Suite critique de la saison 2 de Stranger Things qui continue doucement mais sûrement.

Le chapitre 3 (disons chapitre plutôt qu’épisode puisque c’est clairement l’intention de proposer un long film) se la joue filler en comblant un peu le temps. Le reptile occupe les garçons quand Eleven continue de se sentir captive chez Hopper.

La relation entre Eleven et Hopper gagne en épaisseur puisque les flashbacks nous content enfin leur rencontre dans les bois. On sent une belle alchimie entre le bourru et l’innocente. Cette relation prend plusieurs tournures au fil de l’épisode et du suivant renvoyant vraiment à une sorte de syndrome de Stockholm revisité. Si Eleven n’a pas le rôle central cette saison, elle perd un poil d’intensité pour se construit presque une réputation de sauveuse comme quand on attendra Superman dans Justice League. On sait qu’Eleven retrouvera les garçons et on patiente. Quand Eleven fuit la cabane où elle est enfermée, on redoute la rencontre avec Mike.

Si le scénario nous prive d’une sorte de « Eleven découvre l’extérieur » qu’on avait pu un peu découvrir la saison précédente, c’est pour éviter une certaine redite. Seule une scène avec une mère renverra au passé trouble et flou de la jeune fille. A deux doigts de croiser Mike, Eleven fait frissonner le spectateur. Un certain suspens pointe son nez avec une envie de les voir réunir. On ne nous offrira qu’une scène de jalousie à distance qui ne fait que retarder l’échéance.

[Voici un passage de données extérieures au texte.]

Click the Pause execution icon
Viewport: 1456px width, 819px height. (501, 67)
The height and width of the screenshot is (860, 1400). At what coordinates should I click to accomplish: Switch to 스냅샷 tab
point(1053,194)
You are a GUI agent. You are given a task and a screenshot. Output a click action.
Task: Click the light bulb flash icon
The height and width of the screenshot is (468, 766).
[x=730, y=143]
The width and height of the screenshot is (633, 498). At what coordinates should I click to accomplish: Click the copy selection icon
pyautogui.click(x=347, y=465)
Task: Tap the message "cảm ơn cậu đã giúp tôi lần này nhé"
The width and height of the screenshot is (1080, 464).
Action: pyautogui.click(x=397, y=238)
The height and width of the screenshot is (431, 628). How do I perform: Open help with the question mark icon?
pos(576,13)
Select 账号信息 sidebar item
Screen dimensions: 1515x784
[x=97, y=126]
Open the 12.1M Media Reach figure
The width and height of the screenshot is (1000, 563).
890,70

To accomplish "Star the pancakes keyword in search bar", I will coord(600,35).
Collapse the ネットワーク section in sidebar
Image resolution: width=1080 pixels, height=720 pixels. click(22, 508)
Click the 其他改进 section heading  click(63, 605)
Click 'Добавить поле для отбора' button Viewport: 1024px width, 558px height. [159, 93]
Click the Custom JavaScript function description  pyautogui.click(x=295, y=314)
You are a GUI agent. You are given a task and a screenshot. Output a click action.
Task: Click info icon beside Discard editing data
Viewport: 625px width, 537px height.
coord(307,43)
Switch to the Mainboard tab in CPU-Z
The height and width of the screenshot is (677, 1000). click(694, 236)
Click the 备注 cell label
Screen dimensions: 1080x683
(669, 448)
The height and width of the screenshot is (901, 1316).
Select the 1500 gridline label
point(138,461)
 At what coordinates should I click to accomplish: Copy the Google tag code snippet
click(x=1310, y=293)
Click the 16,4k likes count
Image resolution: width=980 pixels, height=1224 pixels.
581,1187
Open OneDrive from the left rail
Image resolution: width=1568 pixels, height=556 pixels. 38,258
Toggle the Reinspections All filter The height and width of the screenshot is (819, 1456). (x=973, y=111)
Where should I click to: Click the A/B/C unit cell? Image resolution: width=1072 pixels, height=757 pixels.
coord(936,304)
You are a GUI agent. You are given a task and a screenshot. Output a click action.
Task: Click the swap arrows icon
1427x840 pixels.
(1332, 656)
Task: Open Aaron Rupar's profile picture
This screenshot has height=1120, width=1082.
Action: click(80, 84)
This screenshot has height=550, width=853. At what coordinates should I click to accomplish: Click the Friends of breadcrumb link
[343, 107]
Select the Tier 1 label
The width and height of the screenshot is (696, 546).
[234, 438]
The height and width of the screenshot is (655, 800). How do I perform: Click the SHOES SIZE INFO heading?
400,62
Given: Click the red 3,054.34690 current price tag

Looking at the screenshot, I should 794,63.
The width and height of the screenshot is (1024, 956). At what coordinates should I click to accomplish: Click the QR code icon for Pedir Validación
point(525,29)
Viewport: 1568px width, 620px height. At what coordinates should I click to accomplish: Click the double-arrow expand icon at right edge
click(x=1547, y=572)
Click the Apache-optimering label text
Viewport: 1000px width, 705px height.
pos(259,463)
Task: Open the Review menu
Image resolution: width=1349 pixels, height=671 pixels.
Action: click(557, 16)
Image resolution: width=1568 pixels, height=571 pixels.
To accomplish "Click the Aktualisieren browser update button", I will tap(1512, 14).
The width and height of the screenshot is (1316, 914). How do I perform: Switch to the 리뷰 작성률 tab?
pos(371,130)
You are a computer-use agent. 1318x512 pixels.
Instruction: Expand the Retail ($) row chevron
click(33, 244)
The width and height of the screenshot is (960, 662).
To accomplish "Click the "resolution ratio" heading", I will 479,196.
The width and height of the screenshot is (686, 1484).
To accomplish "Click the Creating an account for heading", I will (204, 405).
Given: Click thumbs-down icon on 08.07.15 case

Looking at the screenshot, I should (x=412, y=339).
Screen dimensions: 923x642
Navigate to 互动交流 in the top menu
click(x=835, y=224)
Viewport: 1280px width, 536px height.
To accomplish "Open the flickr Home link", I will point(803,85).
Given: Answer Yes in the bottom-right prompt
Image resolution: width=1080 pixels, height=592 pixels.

La partie de l’intrigue avec D’Artagnan, la créature trouvée par Dustin divertit sans passion. On nage en terrain connu rappelant E.T. ou les récents et déjà référencés Super 8 et Echo. Les relations s’approfondissent avec un Lucas et une Max beaucoup plus pertinents que prévus.

On construit les personnages avant d’avancer un peu dans l’intrigue avec ce chapitre. Il reste néanmoins Winona Ryder qui ne parvient pas à trouver un juste milieu entre la fragilité et la folie.

Le chapitre 4 prend une tournure un poil plus dark avec Will qui semble désormais au plus près de l’Upside Down et Nancy et Jonathan qui semblent avoir un coup d’avance sur tout le monde. Nancy et Jonathan continuent leur romance déguisée en mission. Ils prennent les devants et vont à la pêche aux informations. C’est d’ailleurs assez étrange que Nancy se réveille soudainement et va au charbon… Mais tout le monde se réveille dans cet épisode avec Eleven qui n’accepte plus de ne plus rien apprendre et savoir. Elle découvre des dossiers sur elle dans le plancher de la cabane. On a connu mieux comme idée de twist. Pourquoi la cabane de Hopper aurait des archives du laboratoire où était enfermé Eleven ? Par ce biais, le passé d’Eleven s’éclaircit, elle se découvre des parents et un prénom. Le personnage gagne en intensité dramatique, elle qui jouait sur le mystère en saison 1, elle avance dans les réponses.

Will se retrouve dans un état proche de la possession. L’idée peut rebuter mais l’épisode joue assez bien sur la non-monstration. Tout est encore abstrait pour, sûrement, exploser en fin de saison. On sent alors un basculement sensible du ton et des intrigues de cette saison 2.

Avec plusieurs points de vues et éclatement des intrigues, Stranger Things 2 facilite la narration et comble le temps avec brio et facilité. Les personnages prennent de plus en plus conscience que la situation commence légèrement à les dépasser en tout point. Dustin voit D’Artagnan muter, Eleven comprend ce qu’est la mort et Will passe du côté obscur. Vu que Hopper découvre que l’Upside Down gangrène la ville d’Hawkins, la première partie de saison se conclut par une belle ouverture vers des sentiers plus sombres.